Convolution Layer#

Convolution#

The input data \(I\) of one dimension is convolved with some mask function \(G\) (a matrix) which can be written as

\[ (I*G)[t] = \sum_{k=-\infty}^\infty I[k]G[t-k] \]

In three dimension, for instance, let’s take \(I\) an RGB image; the convolution may be written as,

\[ (I*G)[x,y] = \sum_{a=0}^{\lfloor (w-1) / s \rfloor}\sum_{b=0}^{\lfloor (h-1) / s \rfloor}\sum_{c\in\{\text{r,g,b}\}} I_c[x+s\cdot a,y+ s\cdot b] G_c[a,b] \]
\[ (I*G) \in \mathbb R^{\lfloor {1+(W-w)/s \rfloor} \times \lfloor{1+(H-h)/s \rfloor} \times c} \]
  • \(W, H\) : Width and height of the input data.

  • \(w, h\) : Width and height of the mask matrix.

  • \(s\) : Stride of the convolution, \(s\ge1\).

Architecture#

I’ll see if I wanna stand in the rain tomorrow.

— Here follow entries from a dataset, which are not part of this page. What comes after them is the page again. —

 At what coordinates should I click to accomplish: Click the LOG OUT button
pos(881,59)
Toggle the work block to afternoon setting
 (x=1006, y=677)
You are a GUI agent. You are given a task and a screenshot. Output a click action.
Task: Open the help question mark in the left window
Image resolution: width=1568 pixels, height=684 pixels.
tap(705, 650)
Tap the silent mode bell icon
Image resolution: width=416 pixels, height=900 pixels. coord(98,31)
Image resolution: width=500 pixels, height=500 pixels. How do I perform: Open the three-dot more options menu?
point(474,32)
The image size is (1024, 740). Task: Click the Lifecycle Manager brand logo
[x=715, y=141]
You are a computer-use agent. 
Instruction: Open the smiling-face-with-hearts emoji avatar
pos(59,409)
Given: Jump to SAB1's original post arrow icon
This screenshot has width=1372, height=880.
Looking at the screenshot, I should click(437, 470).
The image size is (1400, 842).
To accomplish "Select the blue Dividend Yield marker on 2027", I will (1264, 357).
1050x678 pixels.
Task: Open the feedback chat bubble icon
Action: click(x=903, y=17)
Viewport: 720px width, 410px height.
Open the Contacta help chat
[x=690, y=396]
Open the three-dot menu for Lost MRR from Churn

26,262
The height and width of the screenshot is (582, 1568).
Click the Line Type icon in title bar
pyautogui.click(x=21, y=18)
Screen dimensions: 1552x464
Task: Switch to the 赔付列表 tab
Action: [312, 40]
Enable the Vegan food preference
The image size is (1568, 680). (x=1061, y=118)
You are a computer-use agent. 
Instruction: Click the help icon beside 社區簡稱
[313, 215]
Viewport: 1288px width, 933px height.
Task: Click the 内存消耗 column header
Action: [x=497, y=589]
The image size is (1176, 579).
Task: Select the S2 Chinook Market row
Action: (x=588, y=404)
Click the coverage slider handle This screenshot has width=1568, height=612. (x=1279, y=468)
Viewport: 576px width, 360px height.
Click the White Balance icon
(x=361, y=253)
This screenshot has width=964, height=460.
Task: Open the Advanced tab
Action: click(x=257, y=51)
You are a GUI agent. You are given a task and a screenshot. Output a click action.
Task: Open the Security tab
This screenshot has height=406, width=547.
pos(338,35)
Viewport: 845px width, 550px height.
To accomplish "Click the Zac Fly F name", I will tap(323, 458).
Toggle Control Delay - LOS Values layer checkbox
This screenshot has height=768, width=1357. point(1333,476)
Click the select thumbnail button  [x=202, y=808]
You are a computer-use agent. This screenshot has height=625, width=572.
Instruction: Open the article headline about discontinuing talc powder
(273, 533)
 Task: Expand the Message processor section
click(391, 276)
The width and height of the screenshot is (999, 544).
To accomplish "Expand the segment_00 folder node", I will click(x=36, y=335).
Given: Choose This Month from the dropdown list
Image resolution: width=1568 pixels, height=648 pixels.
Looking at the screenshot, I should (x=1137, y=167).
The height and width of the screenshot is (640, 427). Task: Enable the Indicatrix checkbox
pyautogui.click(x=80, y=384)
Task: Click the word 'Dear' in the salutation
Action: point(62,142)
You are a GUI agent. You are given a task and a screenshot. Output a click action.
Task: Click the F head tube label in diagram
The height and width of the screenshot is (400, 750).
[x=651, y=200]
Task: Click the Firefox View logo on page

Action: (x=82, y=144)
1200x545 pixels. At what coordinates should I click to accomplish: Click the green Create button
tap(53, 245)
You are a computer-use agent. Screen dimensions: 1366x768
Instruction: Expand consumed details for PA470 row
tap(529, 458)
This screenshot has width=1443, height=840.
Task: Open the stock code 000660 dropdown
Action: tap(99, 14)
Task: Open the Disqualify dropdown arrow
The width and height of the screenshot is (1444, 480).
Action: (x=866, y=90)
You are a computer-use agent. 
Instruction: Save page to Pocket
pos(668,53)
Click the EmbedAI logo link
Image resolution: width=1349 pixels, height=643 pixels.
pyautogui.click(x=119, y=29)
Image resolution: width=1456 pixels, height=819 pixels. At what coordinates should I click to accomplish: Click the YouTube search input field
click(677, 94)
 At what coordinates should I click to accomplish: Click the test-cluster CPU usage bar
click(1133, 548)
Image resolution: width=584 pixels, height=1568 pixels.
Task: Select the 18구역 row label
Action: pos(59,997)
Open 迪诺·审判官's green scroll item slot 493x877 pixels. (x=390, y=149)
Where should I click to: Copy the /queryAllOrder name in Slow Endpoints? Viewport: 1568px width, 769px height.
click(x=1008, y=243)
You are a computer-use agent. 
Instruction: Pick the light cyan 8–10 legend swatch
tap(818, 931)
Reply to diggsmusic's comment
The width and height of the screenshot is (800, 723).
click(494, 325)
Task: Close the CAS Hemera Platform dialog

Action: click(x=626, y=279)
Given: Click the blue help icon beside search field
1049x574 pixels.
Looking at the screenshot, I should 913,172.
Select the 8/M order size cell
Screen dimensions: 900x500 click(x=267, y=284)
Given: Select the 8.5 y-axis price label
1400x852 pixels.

Given some data \(I\) of size \((W, H, C)\) a convolution layer of mask function \(G\) of size \((w,h,c)\):

  • Trains \(w \cdot h \cdot c\) parameters

  • Outputs an array of size \((\lfloor {1+(W-w)/s \rfloor}, \lfloor{1+(H-h)/s \rfloor}, c)\)